I hit this while testing my next patch that fixes races when updating an
inode's number of bytes (subject "btrfs: update the number of bytes used
by an inode atomically"), and it depends on this change in order to work
correctly. Alternatively I could rework that other patch to detect holes
and flag their range with the 'new delalloc' bit, but this itself fixes
an efficiency problem due a race that from a functional point of view is
not harmful (it could be triggered with btrfs/062 from fstests).

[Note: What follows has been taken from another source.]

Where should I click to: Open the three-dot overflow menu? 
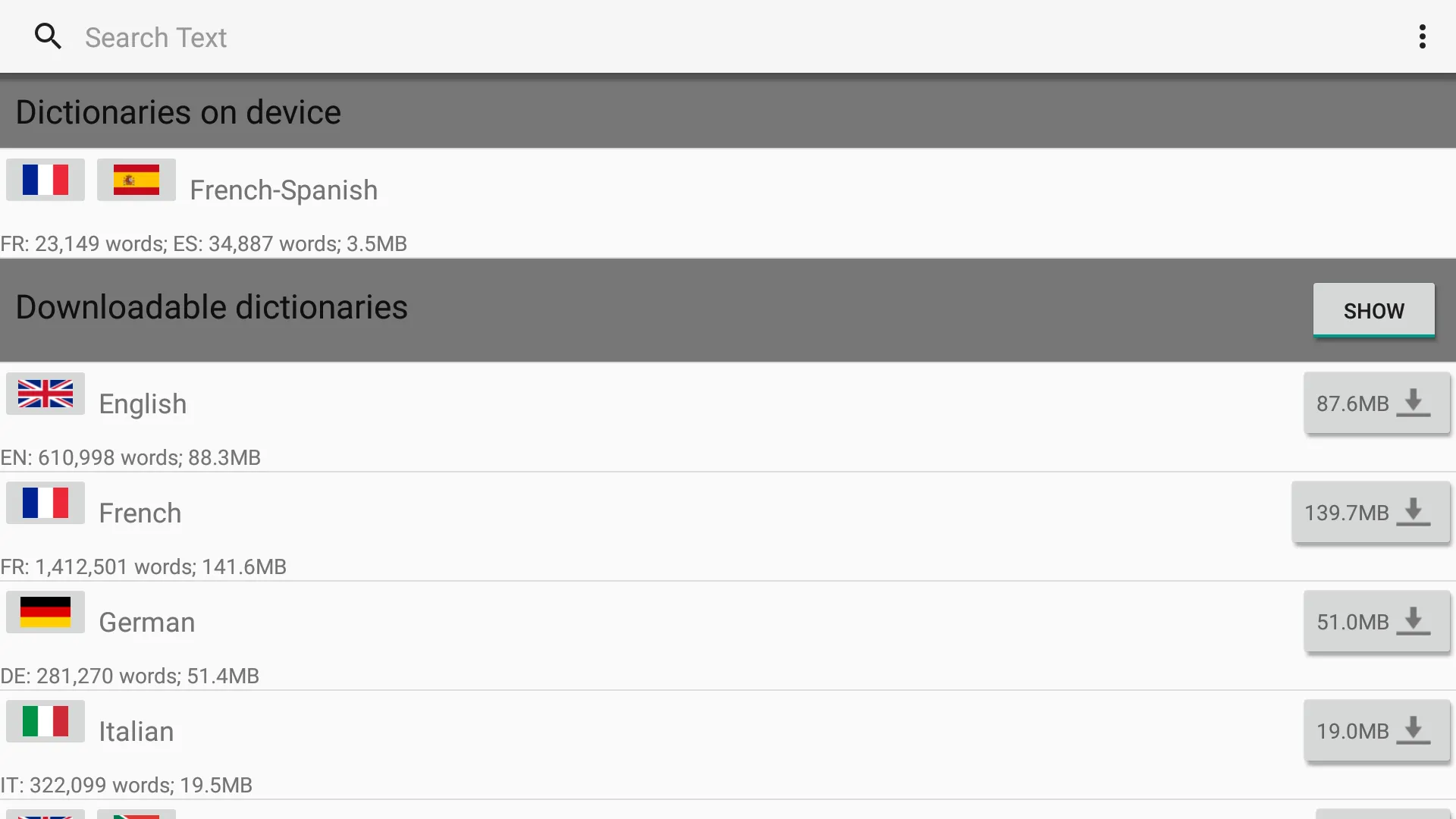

Signed-off-by: Filipe Manana <fdmanana@suse.com>
---
fs/btrfs/ioctl.c | 39 +++++++++++++++++++++++++++++++++++++++
1 file changed, 39 insertions(+)
diff --git a/fs/btrfs/ioctl.c b/fs/btrfs/ioctl.c
index 69a384145dc6..7c44aa277e93 100644
--- a/fs/btrfs/ioctl.c
+++ b/fs/btrfs/ioctl.c
@@ -1275,6 +1275,7 @@ static int cluster_pages_for_defrag(struct inode *inode,
u64 page_end;
u64 page_cnt;
u64 start = (u64)start_index << PAGE_SHIFT;
+ u64 search_start;
int ret;
int i;
int i_done;
@@ -1371,6 +1372,40 @@ static int cluster_pages_for_defrag(struct inode *inode,
lock_extent_bits(&BTRFS_I(inode)->io_tree,
page_start, page_end - 1, &cached_state);
+
+ /*
+ * When defragging we skip ranges that have holes or inline extents,
+ * (check should_defrag_range()), to avoid unnecessary IO and wasting
+ * space. At btrfs_defrag_file(), we check if a range should be defragged
+ * before locking the inode and then, if it should, we trigger a sync
+ * page cache readahead - we lock the inode only after that to avoid
+ * blocking for too long other tasks that possibly want to operate on
+ * other file ranges. But before we were able to get the inode lock,
+ * some other task may have punched a hole in the range, or we may have
+ * now an inline extent, in which case we should not defrag. So check
+ * for that here, where we have the inode and the range locked, and bail
+ + out if that happened.
+ */
+ search_start = page_start;
+ while (search_start < page_end) {
+ struct extent_map *em;
+
+ em = btrfs_get_extent(BTRFS_I(inode), NULL, 0, search_start,
+ page_end - search_start);
+ if (IS_ERR(em)) {
+ ret = PTR_ERR(em);
+ goto out_unlock_range;
+ }
+ if (em->block_start >= EXTENT_MAP_LAST_BYTE) {
+ free_extent_map(em);
+ /* Ok, 0 means we did not defrag anything. */
+ ret = 0;
+ goto out_unlock_range;
+ }
+ search_start = extent_map_end(em);
+ free_extent_map(em);
+ }
+
clear_extent_bit(&BTRFS_I(inode)->io_tree, page_start,
page_end - 1, EXTENT_DELALLOC | EXTENT_DO_ACCOUNTING |
EXTENT_DEFRAG, 0, 0, &cached_state);
@@ -1401,6 +1436,10 @@ static int cluster_pages_for_defrag(struct inode *inode,
btrfs_delalloc_release_extents(BTRFS_I(inode), page_cnt << PAGE_SHIFT);
extent_changeset_free(data_reserved);
return i_done;
+
+out_unlock_range:
+ unlock_extent_cached(&BTRFS_I(inode)->io_tree,
+ page_start, page_end - 1, &cached_state);
out:
for (i = 0; i < i_done; i++) {
unlock_page(pages[i]);
--
2.28.0
next prev parent reply other threads:[~2020-11-04 11:07 UTC|newest]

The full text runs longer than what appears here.